The answer denied the foregoing allegations of the complaint, pleaded payment, and the statute of limitations.
In a trial to the court the issues were found in defendant’s favor, and a judgment entered dismissing plaintiff’s complaint. '
The plaintiff, on appeal, assigns as errors the admission and rejection of certain testimony, and that the findings of the trial court are not supported by testimony.

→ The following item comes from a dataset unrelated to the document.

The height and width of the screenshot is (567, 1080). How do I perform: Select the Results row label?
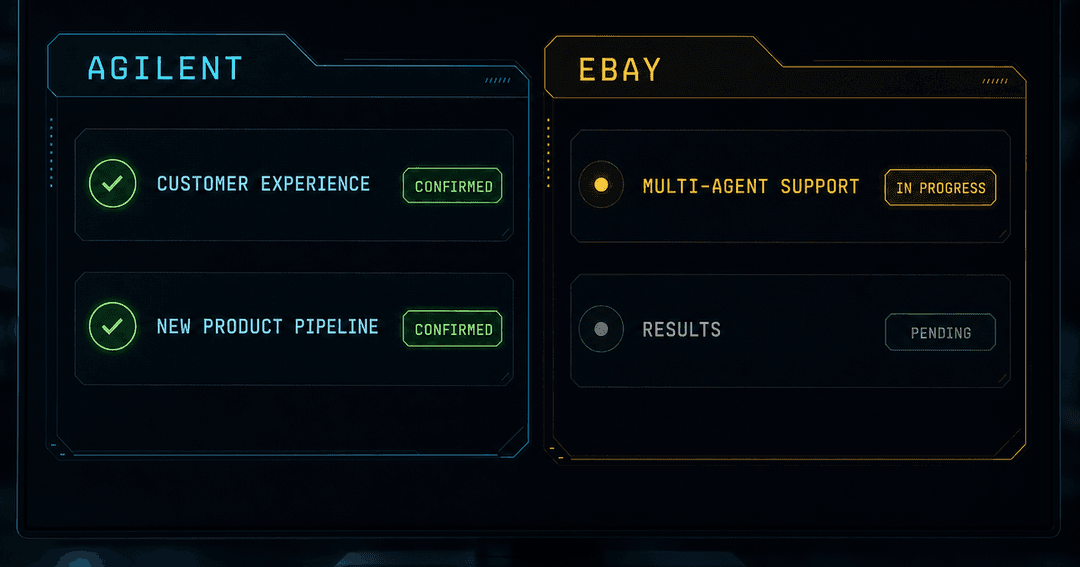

The facts, as disclosed by the testimony, briefly stated, are as follows:
Defendant’s intestate, Richard Roe, died at Portage, Box Elder county, Utah, August 25, 1917, leaving no known heirs *316at law. He was a brother-in-law of the plaintiff, and formerly resided in England. In 1883 the Church of Jesus Christ of Latter-Day Saints, at the request of plaintiff, sent him $200 for the purpose of emigrating, with his wife, to Utah. On his arrival from England, the same year, he and his wife went to the home of the plaintiff, and boarded and lodged there for a couple of months, during which time he promised to pay the plaintiff the $200 sent him by the church, which sum the plaintiff had paid for him. There is some testimony in the record tending to show that Richard Roe paid his indebtedness to the plaintiff by labor. In 1885 the plaintiff left Utah, and took up his residence in Idaho, where he remained until 1918. Plaintiff had buried two children at Portage, Utah. Richard Roe was requested by plaintiff to care for their graves and let his services, apply on the $200 owing to plaintiff. Roe promised to do so, and thereafter, for some twenty-five years, until his death, he did care for the graves.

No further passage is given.